Wie eine Rundfrage unter den Parlamenten im Rahmen des Europäischen Zentrums für Parlamentarische Wissenschaft und Dokumentation (EZPWD) im April 2021 ergeben hat, haben von 23 Ländern mehr als die Hälfte keine Erfahrungen mit BürgerInnenräten auf nationaler oder regionaler Ebene. Dort, wo sie praktiziert werden, haben diese Versammlungen von per Los ausgewählten BürgerInnen nur beratenden Charakter. Sie ergänzen den herkömmlichen verfassungsmäßigen Gesetzgebungsprozess. Dieser wird von der Regierung durch die Gesetzesinitiative, vom Parlament durch die Gesetzesinitiative und die Beschlussfassung und z. T. vom Wahlvolk durch Volksabstimmungen bestimmt. Gesetzliche Verankerung hat dieses Instrument zur Beratung über Gesetzesvorhaben bzw. politische Grundsatzfragen (in den erwähnten 23 Ländern) bisher nur vereinzelt auf regionaler Ebene gefunden. Dieses Fachdossier befasst sich mit Beispielen aus vier europäischen Ländern. BürgerInnenräte, die allein von Organisationen der Zivilgesellschaft oder von Forschungsinstitutionen getragen wurden, werden nicht berücksichtigt. Die Auswahl erfolgte aufgrund der Informationen im EZPWD, der Bekanntheit des eingesetzten BürgerInnenrats oder der langjährigen Übung in einem Land. Darüber hinaus soll aufgezeigt werden, wie sehr das Instrument und seine Einbettung in die politische Ebene variieren können. Wer setzt den BürgerInnenrat ein? Welche Mitglieder hat er? Wie arbeitet er? Wem erstattet er Bericht? Und: In welcher Weise sollen die Ergebnisse umgesetzt werden? In Ländern mit längerer Praxis wir meist das jüngst abgeschlossene Beispiel näher dargestellt. Neben der Fachliteratur und den Websites der BürgerInnenräte selbst kommen den Einsetzungsdokumenten und den Berichten der BürgerInnenräte besondere Bedeutung als Informationsquelle zu. Letztere enthalten neben den Beratungsergebnissen auch immer Informationen zum Prozedere und zu den Rahmenbedingungen, wenn auch in sehr unterschiedlichem Umfang.

Irland

In Irland wurden seit 2012 insgesamt schon drei vom Parlament eingesetzte BürgerInnenräte abgeschlossen. Das aktuelle Regierungsprogramm vom Oktober 2020 fasst vier weitere BürgerInnenräte ins Auge.

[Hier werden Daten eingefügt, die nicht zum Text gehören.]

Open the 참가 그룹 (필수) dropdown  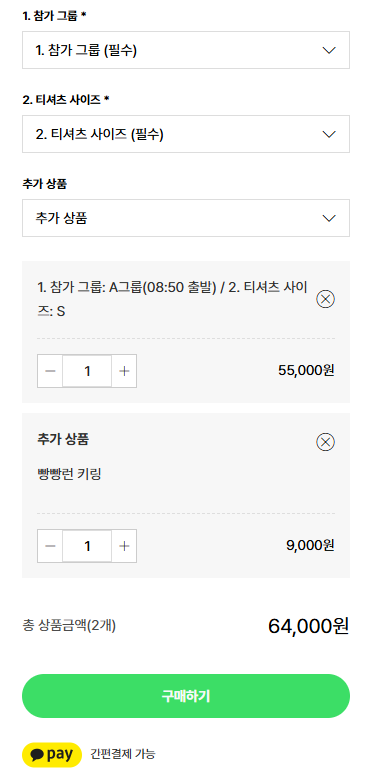pos(186,50)
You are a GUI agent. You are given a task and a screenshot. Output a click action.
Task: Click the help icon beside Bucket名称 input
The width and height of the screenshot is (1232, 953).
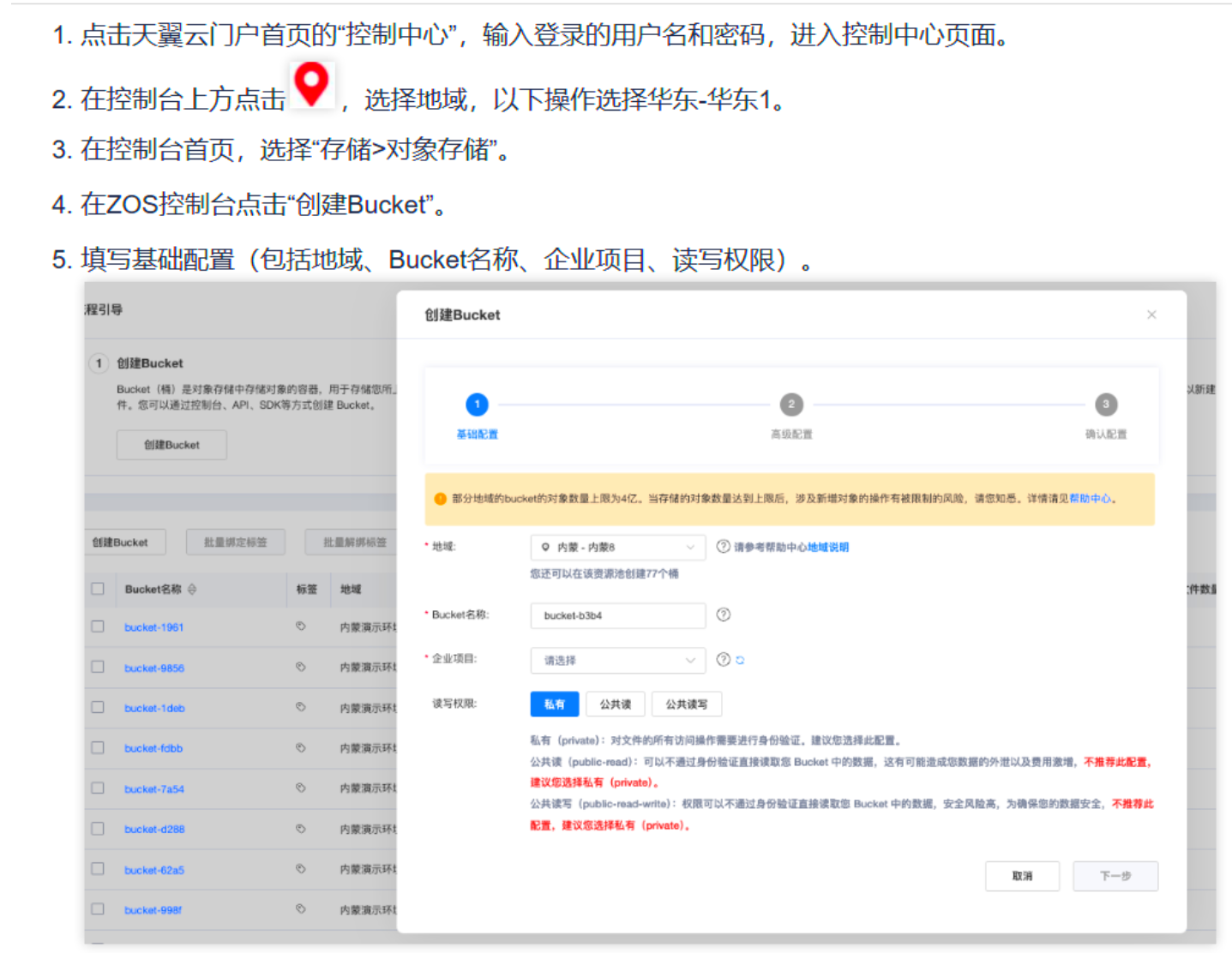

Der erste BürgerInnenrat (Convention on the Constitution 2012–2014) befasste sich mit mehreren Verfassungsfragen und legte insgesamt neun Berichte vor. Der zweite BürgerInnenrat (Citizens’ Assembly 2016–2018) diskutierte vier verschiedene Verfassungsfragen, wie auch Maßnahmen gegen den Klimawandel. Der dritte BürgerInnenrat schloss seinen 145 Seiten langen Bericht im Juni 2021 ab: Report on the Citizens’ Assembly on Gender Equality. Es wurden 45 Empfehlungen (inkl. konkreter Verfassungsänderungen) abgegeben.

In Irland gibt das Parlament Thema und Prozedere mittels Entschließung vor. Die Entschließung des Parlaments vom Juli 2019 zum dritten BürgerInnenrat legte u. a. Folgendes vorab fest:

  • Die Versammlung besteht aus 99 ausgelosten, zu Abstimmungen berechtigten BürgerInnen (und Ersatzpersonen) und einem/einer Vorsitzenden, der/die von der Regierung nominiert wird.

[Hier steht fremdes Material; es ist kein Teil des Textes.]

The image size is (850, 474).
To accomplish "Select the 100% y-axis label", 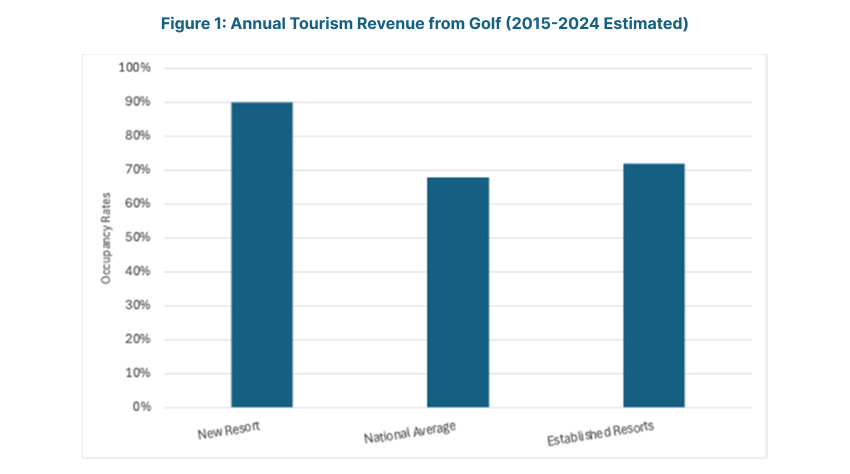I will [134, 68].
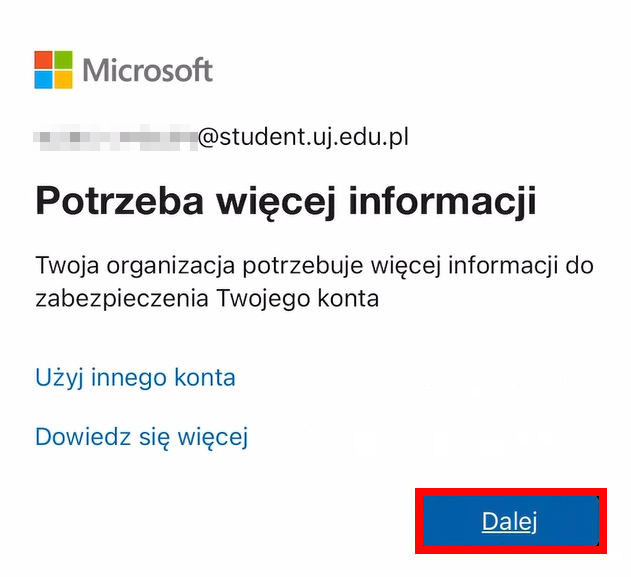Click the underlined Dalej label text
Image resolution: width=631 pixels, height=577 pixels.
[x=509, y=521]
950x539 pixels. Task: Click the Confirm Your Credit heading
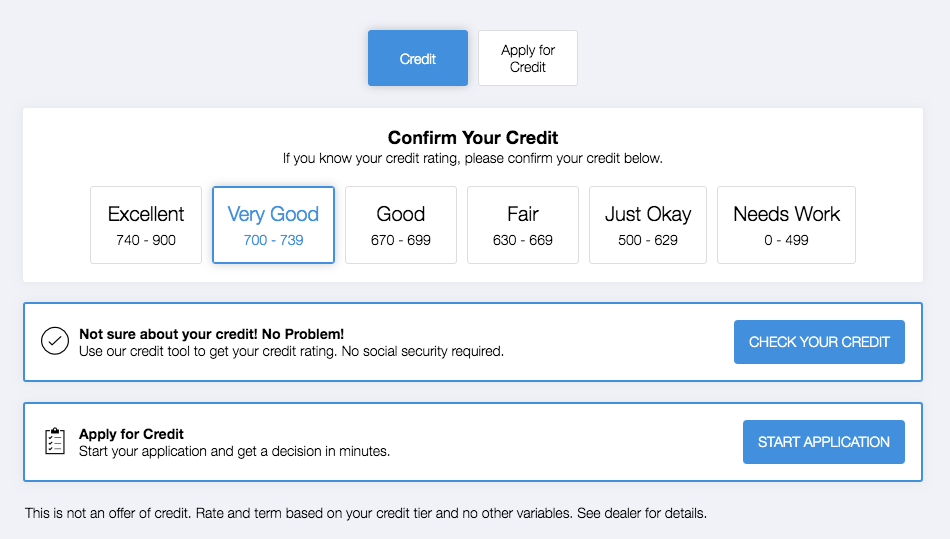coord(473,137)
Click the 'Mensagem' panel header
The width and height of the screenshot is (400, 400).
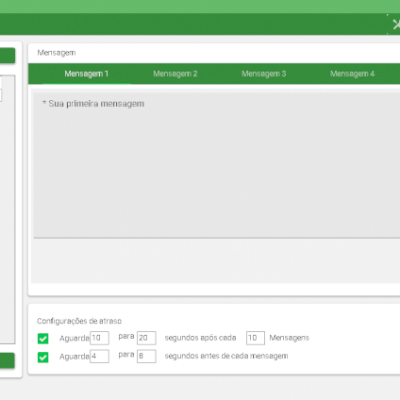(x=57, y=53)
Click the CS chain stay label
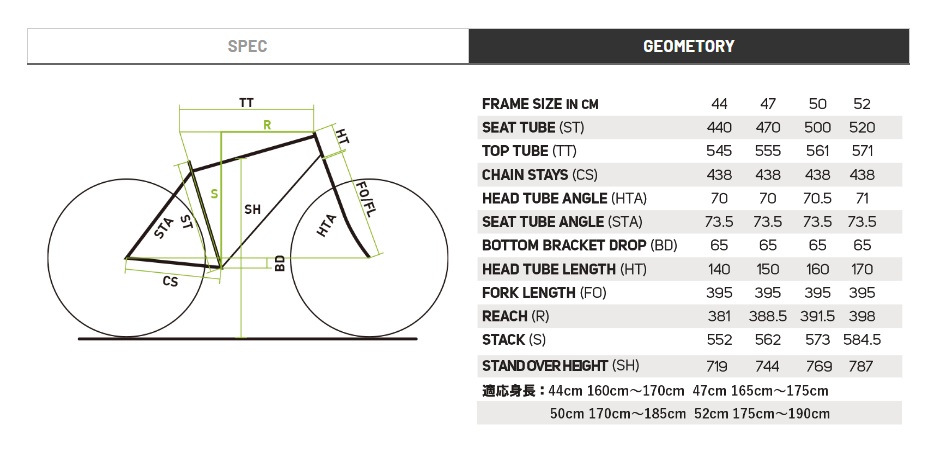The image size is (939, 454). [171, 280]
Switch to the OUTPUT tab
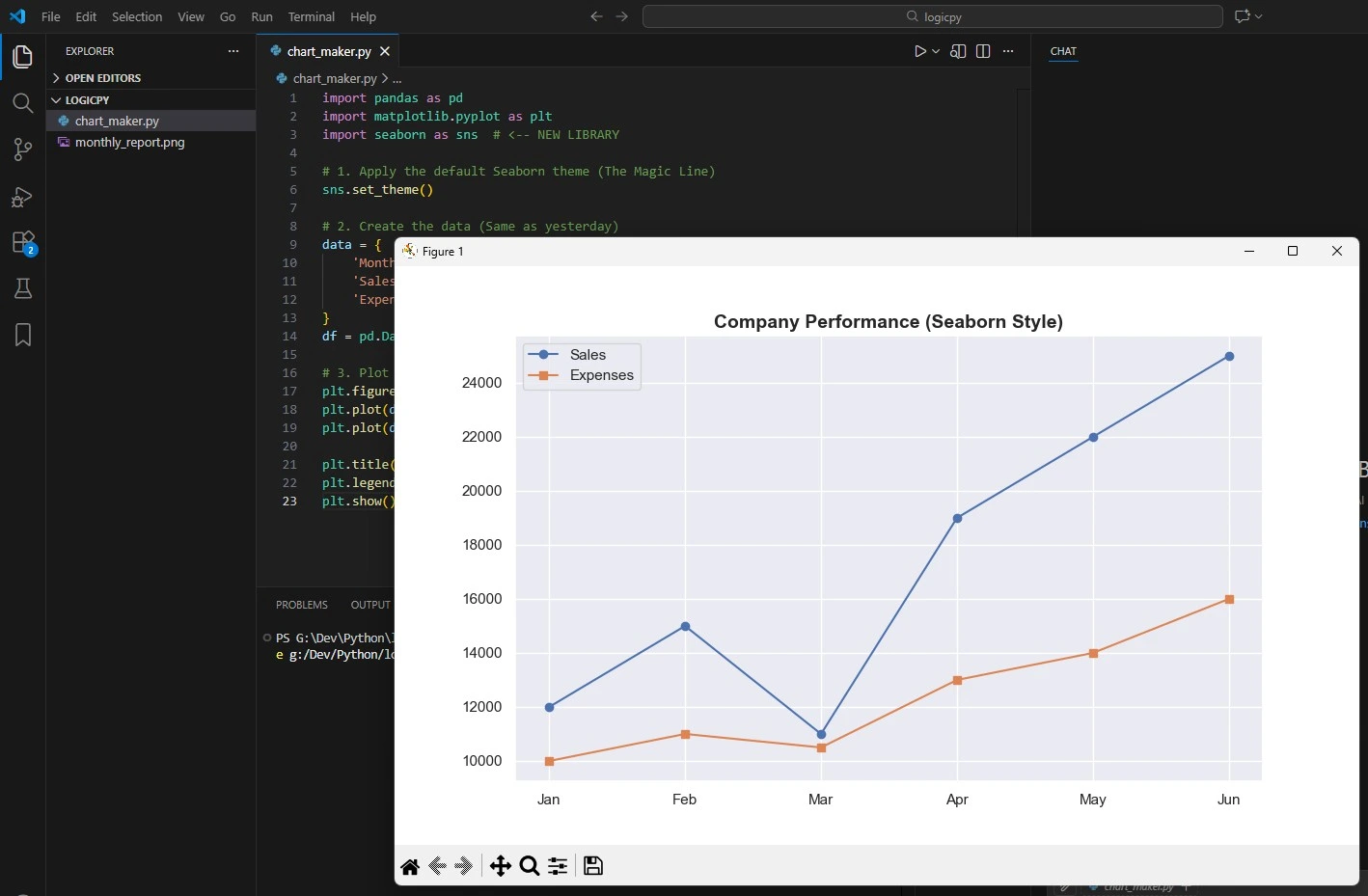Viewport: 1368px width, 896px height. 369,605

  • Die BürgerInnen erhalten eine Vergütung für die Sitzungsteilnahme.
  • Die Versammlung gibt sich eine Geschäftsordnung.
  • Ein unabhängiger ExpertInnenbeirat ist einzurichten.

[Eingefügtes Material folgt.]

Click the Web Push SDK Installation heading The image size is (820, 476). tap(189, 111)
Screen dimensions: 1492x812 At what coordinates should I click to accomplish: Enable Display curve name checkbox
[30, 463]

  • Die Versammlung hat sich auch mit Eingaben der Öffentlichkeit auseinanderzusetzen und kann VertreterInnen der Interessensgruppen oder sonstige ExpertInnen anhören.
  • Entscheidungen fallen mit einfacher Mehrheit.
  • Die Versammlung beauftragt eine wissenschaftliche Begleitkontrolle zur Qualität der Beratungen.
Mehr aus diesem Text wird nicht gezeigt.